The January 10 release of DeepSeek’s AI assistant, powered by the DeepSeek-V3 model, as well as the January 20 release of its R1 model, has shocked Silicon Valley and caused tech shares to plunge, with the Chinese startup’s purportedly low development and usage costs prompting investors to question huge spending plans by leading AI firms in the United States.
But DeepSeek’s success has also led to a scramble among its domestic competitors to upgrade their own AI models.
Two days after the release of DeepSeek’s R1, TikTok owner ByteDance released an update to its flagship AI model, which it claimed outperformed Microsoft-backed OpenAI’s o1 in AIME, a benchmark test that measures how well AI models understand and respond to complex instructions.
This echoed DeepSeek’s claim that its R1 model rivalled OpenAI’s o1 on several performance benchmarks.
The predecessor of DeepSeek’s V3 model, the V2, triggered an AI model price war in China after it was released last May.
The fact that DeepSeek-V2 was open-source and unprecedentedly cheap, only 1 yuan ($0.14) per 1 million tokens – or units of data processed by the AI model – led to Alibaba’s cloud unit announcing price cuts of up to 97% on a range of models.
Scramble among Chinese tech firms
Other Chinese tech companies followed suit, including Baidu, which released China’s first equivalent to ChatGPT in March 2023, and the country’s most valuable internet company Tencent.
Liang Wenfeng, DeepSeek’s enigmatic founder, said in a rare interview with Chinese media outlet Waves in July that the startup “did not care” about price wars and that achieving AGI (artificial general intelligence) was its main goal.

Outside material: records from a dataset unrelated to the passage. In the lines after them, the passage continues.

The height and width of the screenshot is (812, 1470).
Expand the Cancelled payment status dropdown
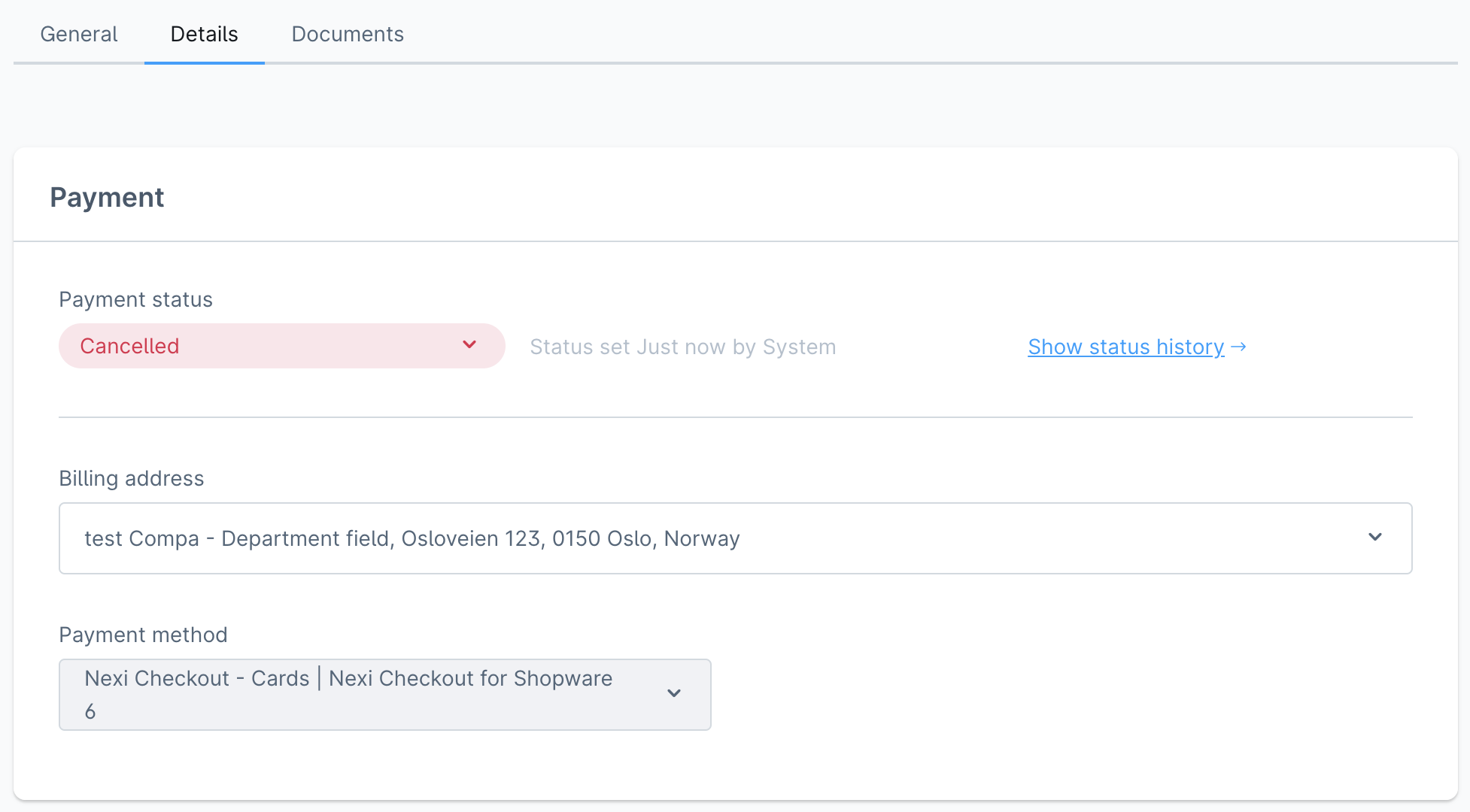click(x=281, y=346)
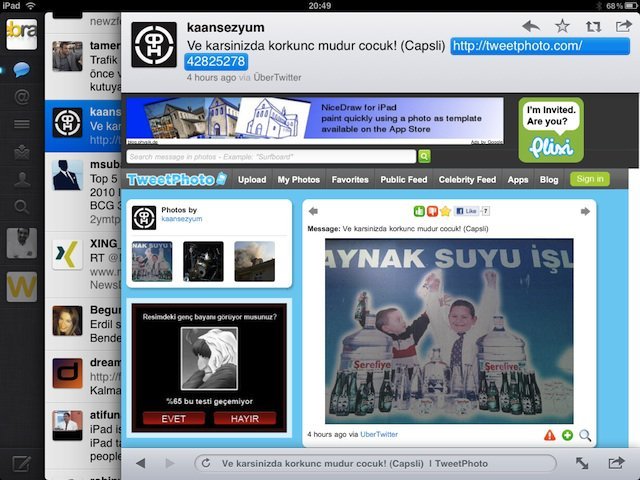The height and width of the screenshot is (480, 640).
Task: Go to previous photo with left arrow
Action: tap(313, 211)
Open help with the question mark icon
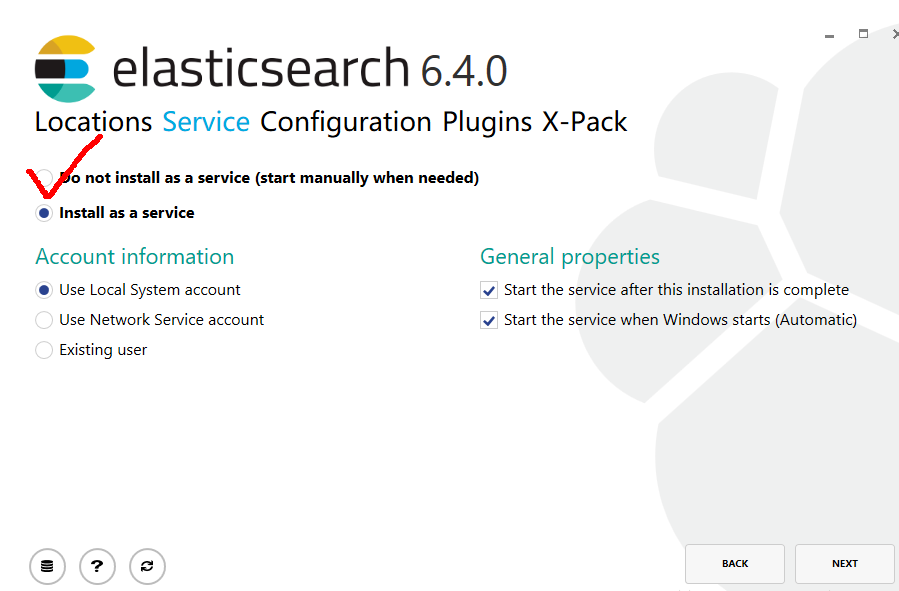This screenshot has height=591, width=899. 97,566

OpenAI defines AGI as autonomous systems that surpass humans in most economically valuable tasks.
While large Chinese tech companies like Alibaba have hundreds of thousands of employees, DeepSeek operates like a research lab, staffed mainly by young graduates and doctorate students from top Chinese universities.
Liang said in his July interview that he believed China’s largest tech companies might not be well suited to the future of the AI industry, contrasting their high costs and top-down structures with DeepSeek’s lean operation and loose management style.
“Large foundational models require continued innovation, tech giants’ capabilities have their limits,” he said.